ACTION ITEM: Give the data again in full. Keep every line the same.
+++ SOURCE DATA +++
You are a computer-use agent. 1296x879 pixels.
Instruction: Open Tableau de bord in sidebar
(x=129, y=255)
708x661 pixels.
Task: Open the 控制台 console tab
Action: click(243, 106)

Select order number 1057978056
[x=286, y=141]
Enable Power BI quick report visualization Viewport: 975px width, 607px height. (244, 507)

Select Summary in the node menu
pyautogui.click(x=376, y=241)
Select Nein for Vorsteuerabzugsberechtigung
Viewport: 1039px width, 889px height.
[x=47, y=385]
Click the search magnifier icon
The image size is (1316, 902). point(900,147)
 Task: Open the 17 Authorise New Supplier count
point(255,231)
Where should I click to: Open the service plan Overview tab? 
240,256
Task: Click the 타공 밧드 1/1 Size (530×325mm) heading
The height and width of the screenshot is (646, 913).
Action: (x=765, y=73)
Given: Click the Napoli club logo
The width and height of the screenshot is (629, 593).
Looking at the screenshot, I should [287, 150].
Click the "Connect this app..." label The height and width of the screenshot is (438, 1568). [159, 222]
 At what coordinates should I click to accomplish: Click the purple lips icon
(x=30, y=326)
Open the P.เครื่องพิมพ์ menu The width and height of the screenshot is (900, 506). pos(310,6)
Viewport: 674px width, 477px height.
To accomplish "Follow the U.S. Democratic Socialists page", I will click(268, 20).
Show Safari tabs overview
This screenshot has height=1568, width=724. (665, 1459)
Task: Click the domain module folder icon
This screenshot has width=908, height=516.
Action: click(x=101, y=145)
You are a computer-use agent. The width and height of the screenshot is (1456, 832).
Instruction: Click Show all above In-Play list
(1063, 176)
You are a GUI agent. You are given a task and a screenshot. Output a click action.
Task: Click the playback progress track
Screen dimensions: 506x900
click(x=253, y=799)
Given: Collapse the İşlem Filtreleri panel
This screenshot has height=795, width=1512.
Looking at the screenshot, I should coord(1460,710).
+++
YOUR SOLUTION:
You are a computer-use agent. 1296x879 pixels.
Instruction: Open Tableau de bord in sidebar
(x=129, y=255)
708x661 pixels.
Task: Open the 控制台 console tab
Action: click(243, 106)

Select order number 1057978056
[x=286, y=141]
Enable Power BI quick report visualization Viewport: 975px width, 607px height. (244, 507)

Select Summary in the node menu
pyautogui.click(x=376, y=241)
Select Nein for Vorsteuerabzugsberechtigung
Viewport: 1039px width, 889px height.
[x=47, y=385]
Click the search magnifier icon
The image size is (1316, 902). point(900,147)
 Task: Open the 17 Authorise New Supplier count
point(255,231)
Where should I click to: Open the service plan Overview tab? 
240,256
Task: Click the 타공 밧드 1/1 Size (530×325mm) heading
The height and width of the screenshot is (646, 913).
Action: (x=765, y=73)
Given: Click the Napoli club logo
The width and height of the screenshot is (629, 593).
Looking at the screenshot, I should [287, 150].
Click the "Connect this app..." label The height and width of the screenshot is (438, 1568). [159, 222]
 At what coordinates should I click to accomplish: Click the purple lips icon
(x=30, y=326)
Open the P.เครื่องพิมพ์ menu The width and height of the screenshot is (900, 506). pos(310,6)
Viewport: 674px width, 477px height.
To accomplish "Follow the U.S. Democratic Socialists page", I will click(268, 20).
Show Safari tabs overview
This screenshot has height=1568, width=724. (665, 1459)
Task: Click the domain module folder icon
This screenshot has width=908, height=516.
Action: click(x=101, y=145)
You are a computer-use agent. The width and height of the screenshot is (1456, 832).
Instruction: Click Show all above In-Play list
(1063, 176)
You are a GUI agent. You are given a task and a screenshot. Output a click action.
Task: Click the playback progress track
Screen dimensions: 506x900
click(x=253, y=799)
Given: Collapse the İşlem Filtreleri panel
This screenshot has height=795, width=1512.
Looking at the screenshot, I should coord(1460,710).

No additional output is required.